Uccidevano per piacere e senza pietà
Poliziotti killer
I tre fratelli Savi assassini della Uno Bianca

Ventiquattro morti, centodue feriti, centotré azioni criminali, tre fratelli ed un anno: il 2004, ovvero la data in cui Roberto, Fabio ed Alberto Savi potrebbero esse ammessi ai benefici della legge in caso di buona condotta. Questo il crudo bollettino di guerra di sette anni e mezzo di attività criminale della cosiddetta "banda della Uno bianca".

La soluzione del caso si deve soprattutto al lavoro di due oscuri poliziotti di Rimini: Luciano Baglioni e Pietro Costanza. Sono loro che nel novembre del '94 imbroccano, dopo mesi di tentativi infruttuosi, la pista giusta. Eppure la vicenda dei fratelli Savi è ancora offuscata da mille insinuazioni: si è parlato di servizi deviati, di traffico internazionale d'armi, di clan catanesi, di bande sarde, di piccoli boss di provincia. Eva Mikula, la fidanzata rumena di Fabio, c'è diventata famosa, ma di Baglioni e Costanza si è sempre saputo poco.

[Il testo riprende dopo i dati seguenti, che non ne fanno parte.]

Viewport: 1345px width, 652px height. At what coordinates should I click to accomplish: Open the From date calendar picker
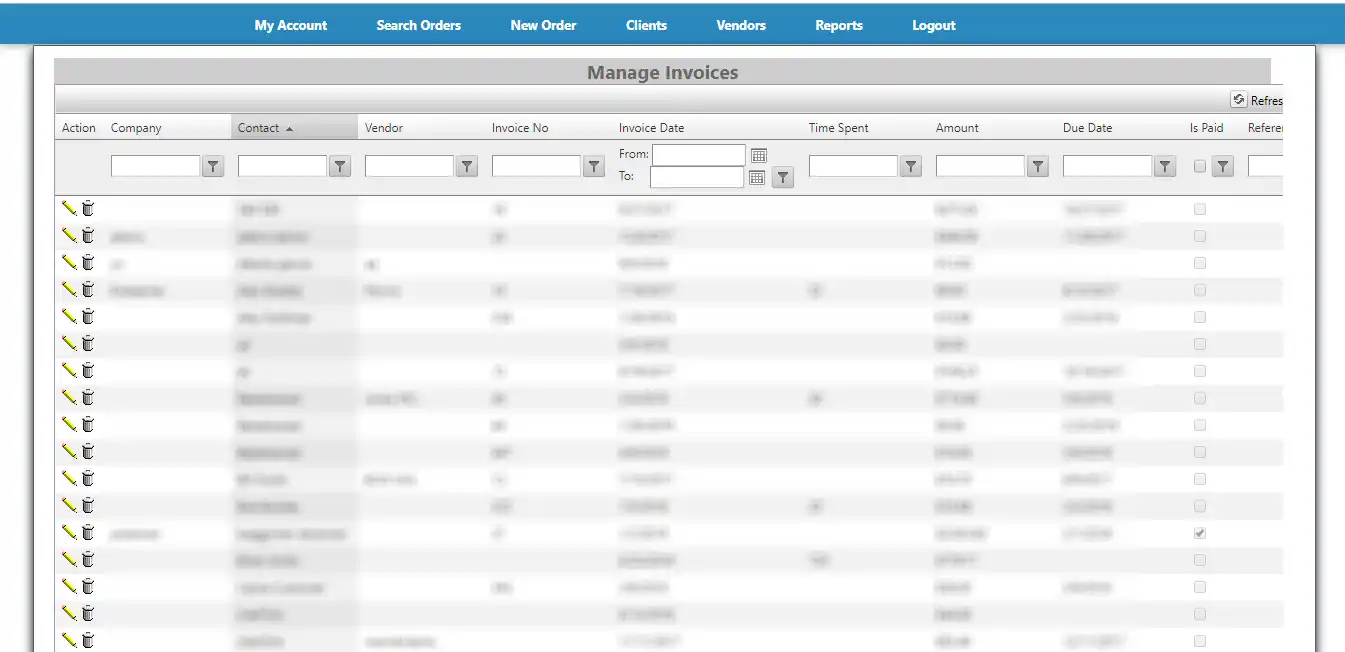(759, 155)
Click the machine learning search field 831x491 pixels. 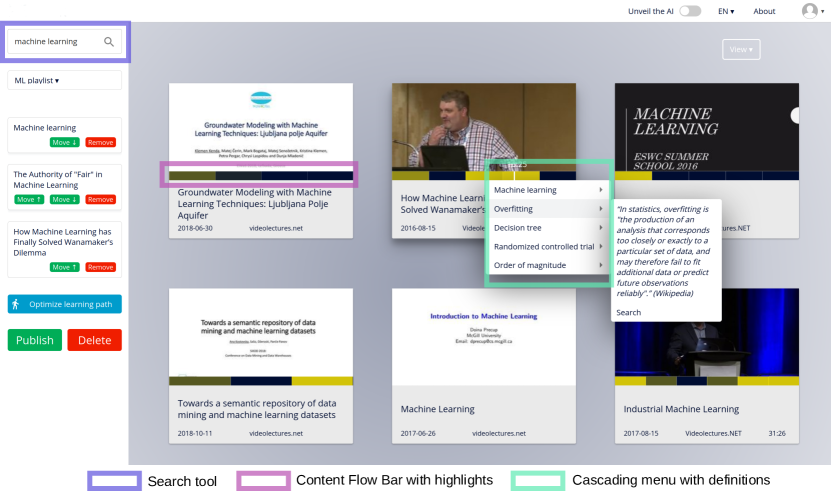55,42
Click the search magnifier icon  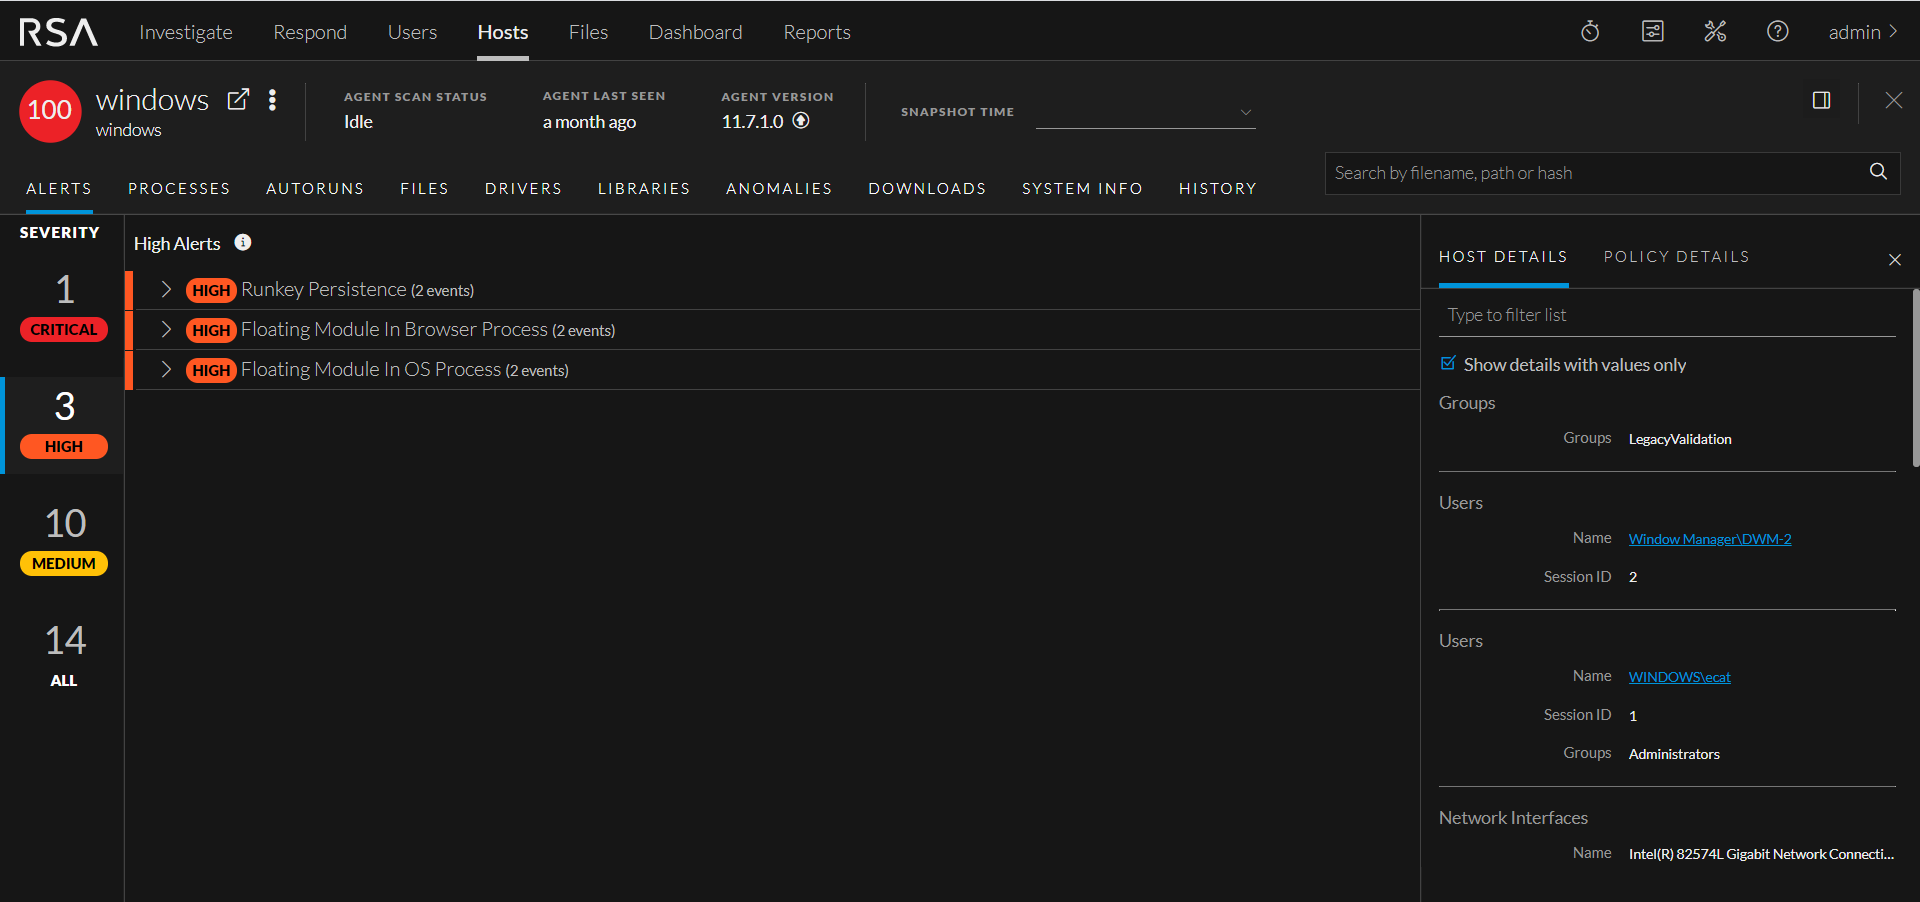click(1878, 172)
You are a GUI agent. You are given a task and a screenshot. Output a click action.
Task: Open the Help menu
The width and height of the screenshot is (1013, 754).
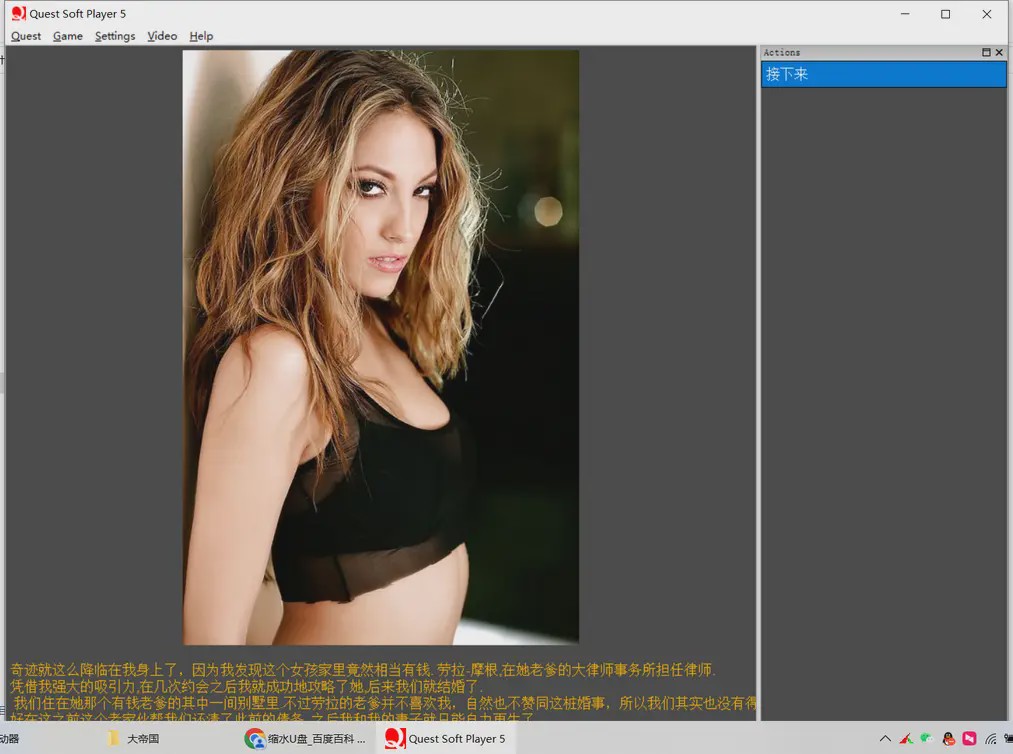point(201,36)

Anzi, oltre ad un encomio solenne non hanno ottenuto nessun riconoscimento, se non quello personale di aver vissuto "un giorno da leoni". Daniele Paci, il magistrato della procura di Rimini che li ha sostenuti e guidati nell'indagine e che ancora oggi è loro amico, è finito sotto inchiesta perché si è dubitato della sua buona fede nelle indagini e si sono cercate ontraddizioni inesistenti e dietrologismi pretestuosi.

Nei primi anni Novanta la banda dell'Uno bianca impazza tra Rimini, Pesaro e Bologna. Rapina con freddezza, professionalità, totale assenza di scrupoli e senza rubare mai grandi cifre. Sono poliziotti, amano le armi, odiano neri e zingari, si divertono a spaventare le prostitute, uccidono anche quando non è strettamente necessario, per il gusto di farlo, non per i soldi.

I tre fratelli Savi erano il nucleo di base della banda. Roberto Savi, 42 anni, padre di famiglia, assistente capo della squadra volanti di Bologna, è la mente della banda. Fabio, 36 anni, è l'unico non poliziotto. Faceva il camionista e vari lavoretti saltuari. Alto, dinoccolato sarà lui a condurre Baglioni e Costanza alla verità. Poi Alberto, 31 anni, anche lui sposato e padre, in servizio al commissariato di Rimini. Con loro, colpo dopo colpo, altri tre poliziotti, Pietro Gugliotta, 36 anni, Marino Occhipinti, 31, Luca Vallicelli, 36.

La banda entra in azione nel 1987. Tre uomini armati, efficienti e decisi, attaccano supermercati, banche, caselli autostradali, distributori di benzina o quantaltro capitasse loro a tiro. A Casalecchio sul Reno non rubarono niente: un furgone blindato aveva già portato via l'incasso, ma lasciano dietro di loro due morti - i carabinieri di pattuglia intervenuti all'allarme, due ragazzi di leva di 22 anni - e tre feriti. Dopo una decina di altre rapine senza senso, in una delle quali viene ucciso un testimone, dopo la sparatoria contro due immigrati arabi, dopo un assalto a un campo di nomadi della periferia di Bologna, c'è l'episodio più sanguinoso: la strage del Pilastro.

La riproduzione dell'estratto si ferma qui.